Last week, Chief Judge Robert J. Gladwin of the Arkansas Court of Appeals upheld a conviction and sentencing of a Polk County jury in the case of Joe King, II. King was convicted April 18, 2013 in Polk County Circuit Court of felony possession with intent to use drug paraphernalia [ACA 5-64-443(c)] and felony possession of a Schedule II controlled substance – methamphetamine – with the purpose to deliver [ACA 5-64-420(a)(2)] and sentenced to 20 years on each count to be served consecutively for a total of 40 years.

King argued in his appeal that the circuit court erred by denying his motions for 1.) a psychological evaluation, 2.) the suppression of evidence, and 3.) directed verdict with respect to possession of methamphetamine with the purpose to deliver of which the Court of Appeals denied his appeal.

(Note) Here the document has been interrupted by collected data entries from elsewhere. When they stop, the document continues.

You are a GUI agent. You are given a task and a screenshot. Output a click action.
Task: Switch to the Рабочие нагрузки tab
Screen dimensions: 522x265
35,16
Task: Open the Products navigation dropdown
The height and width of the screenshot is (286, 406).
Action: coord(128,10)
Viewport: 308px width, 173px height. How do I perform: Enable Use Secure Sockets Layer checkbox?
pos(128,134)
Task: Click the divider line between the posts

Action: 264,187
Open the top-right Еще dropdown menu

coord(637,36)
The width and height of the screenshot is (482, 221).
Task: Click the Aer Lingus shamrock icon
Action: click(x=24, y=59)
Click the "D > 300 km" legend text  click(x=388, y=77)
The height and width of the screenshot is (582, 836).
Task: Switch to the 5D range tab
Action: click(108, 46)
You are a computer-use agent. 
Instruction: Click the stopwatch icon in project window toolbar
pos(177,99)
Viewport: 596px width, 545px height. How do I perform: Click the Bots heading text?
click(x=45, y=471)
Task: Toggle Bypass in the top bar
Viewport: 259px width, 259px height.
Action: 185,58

Regarding King’s claims of failure to sufficiently establish intent to deliver, the appeal stated, “these factors cannot be absolute evidence to prove purpose of delivery and that the jury’s findings regarding his intent in this case were based on speculation.” Gladwin’s opinion cited sworn testimony given by Deputy Ronnie Richardson and Officer Jeff Fields of evidence discovered on King’s person and in his residence in 2012. Gladwin concluded that the prosecution successfully presented evidence at trial to support the statutory factors required to prove intent to deliver: “1.) Appellant (King) possessed the means to weigh, separate, and package the methamphetamine; 2.) the methamphetamine was separated and packaged in a manner to facilitate delivery; 3.) appellant (King) was holding a rifle when police arrived at his home; and 4.) appellant (King) also possessed four other controlled substances, including marijuana and pills found by the officers.”

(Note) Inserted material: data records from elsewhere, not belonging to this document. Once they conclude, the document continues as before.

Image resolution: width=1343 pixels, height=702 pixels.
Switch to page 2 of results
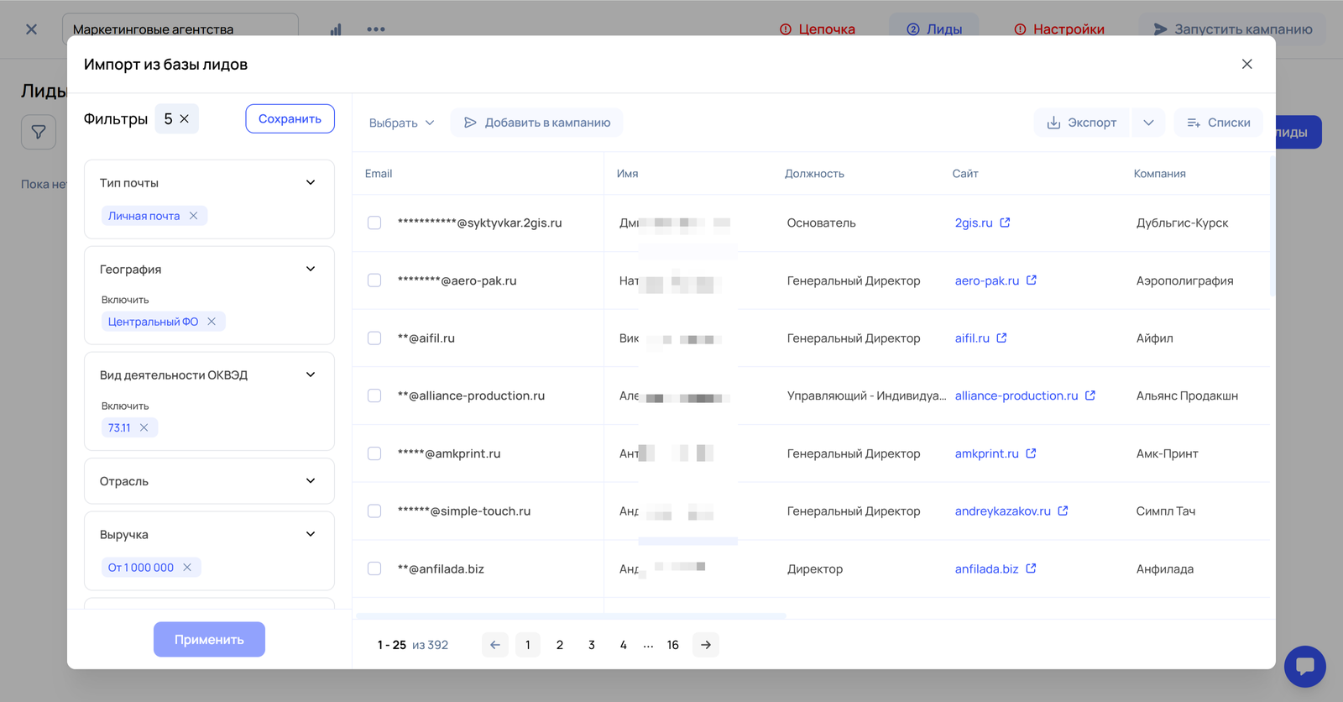coord(560,645)
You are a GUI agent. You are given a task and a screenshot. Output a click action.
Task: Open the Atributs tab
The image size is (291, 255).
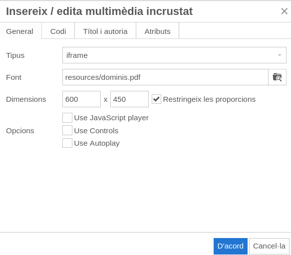[x=157, y=31]

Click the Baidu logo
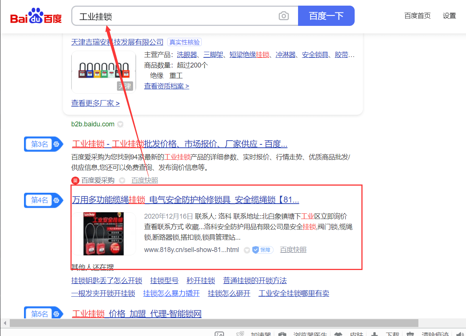36,16
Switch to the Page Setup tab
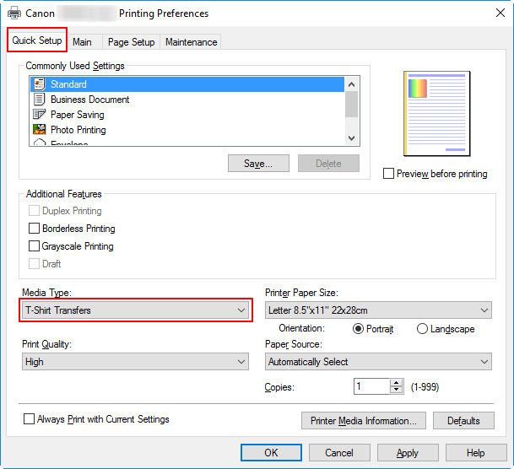This screenshot has width=514, height=469. pyautogui.click(x=131, y=42)

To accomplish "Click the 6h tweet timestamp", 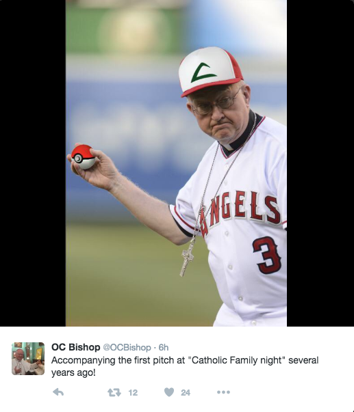I will 163,347.
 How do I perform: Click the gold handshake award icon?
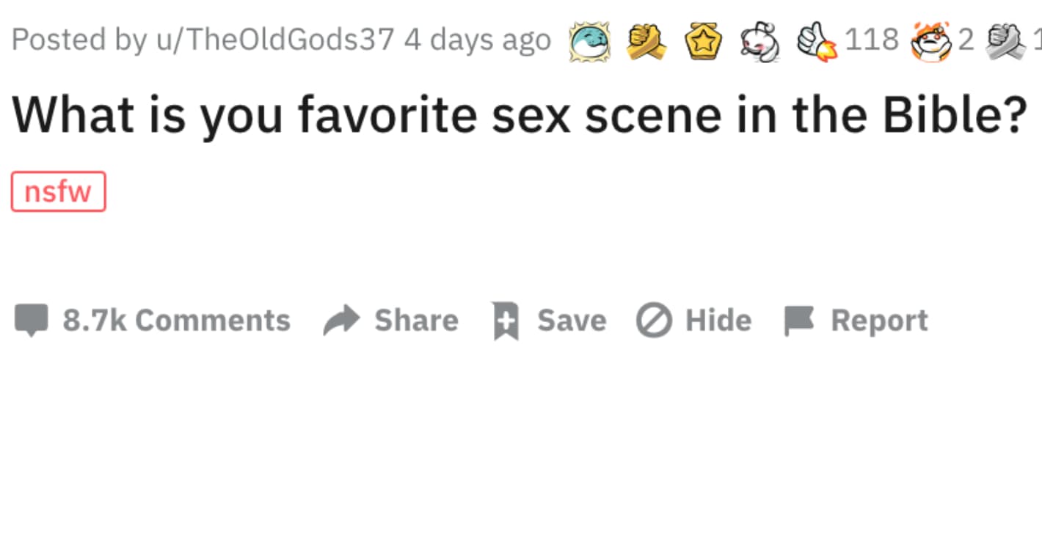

King also cited a suicide attempt prior to trial as grounds for a psychological evaluation but Gladwin cited dialogue between King’s trial attorney, Randy Rainwater, and the presiding Circuit Judge J.W. Looney. King agreed to suffering from depression and Looney ruled that “depression in and of itself doesn’t relate to the competency to stand trial,” of which, Gladwin concluded. “Here, appellant, did not file any notice with circuit court regarding his mental state or how it might affect his trial, nor did he provide the court with any insight into why a mental evaluation was needed. Accordingly, we hold that the circuit court’s decision to deny appellant’s request for a psychological evaluation was not clearly erroneous.”

King also argued in his appeal Looney’s denial of Rainwater’s motion to suppress evidence. King argued that officers kept him on a small porch in front of his single-wide trailer after greeting officers while holding a rifle. His gun was taken away from him, and the officers would not allow him to go back into his house. He claims that he was under an “effective arrest” at the time of questioning and that he should have been read his Miranda rights at that time.

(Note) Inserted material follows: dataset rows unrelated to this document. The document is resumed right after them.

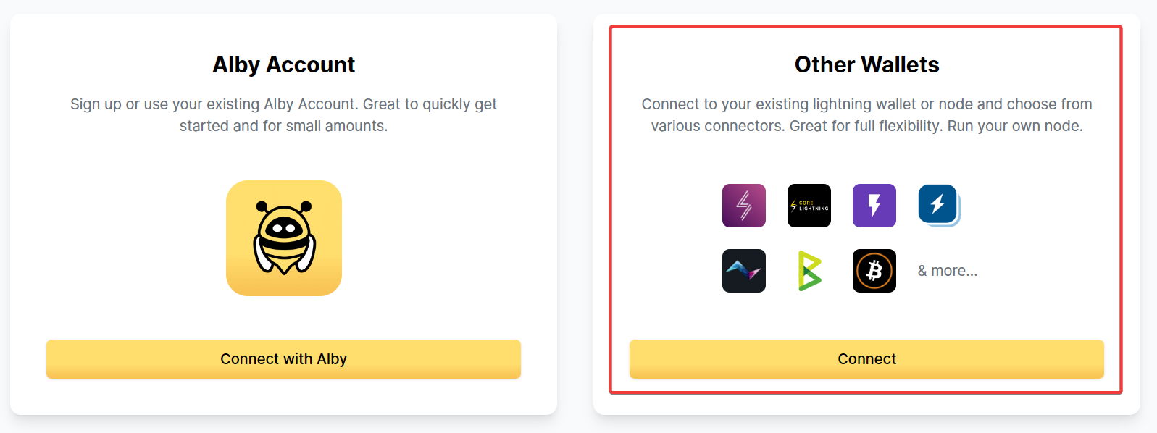Image resolution: width=1157 pixels, height=433 pixels.
Task: Click the "Sign up or use your existing" text
Action: [164, 104]
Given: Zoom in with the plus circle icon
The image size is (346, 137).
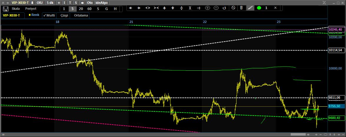Looking at the screenshot, I should tap(207, 8).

In Gladwin’s issued opinion, he cited Arkansas Rule of Criminal Procedure that states: “an officer present in any place may, in the performance of his duties, stop and detain any person who he reasonably suspects is committing, has committed, or is about to commit a felony or a misdemeanor involving danger of forcible injury to persons or of appropriation of or damage to property, if such action is reasonably necessary either to obtain or verify the identification of the person or to determine the lawfulness of his conduct.”

Gladwin went on to say that, “because the appellant met the officers on his front porch with a rifle, Officer Fields reasonably detained and frisked him to ensure the officers’ safety. The contraband was discovered when, after the valid frisk, appellant voluntarily pulled the contraband out of his pocket and showed it to Fields.” Therefore, the Court of Appeals upholds the circuit courts ruling to deny the motion to suppress evidence.

King will continue to remain in the Department of Corrections.

At the time of King’s conviction, Prosecuting Attorney Andy Riner said, “I believe jurors sent a very clear and bold statement in this case that they do not want drug dealers in their community.”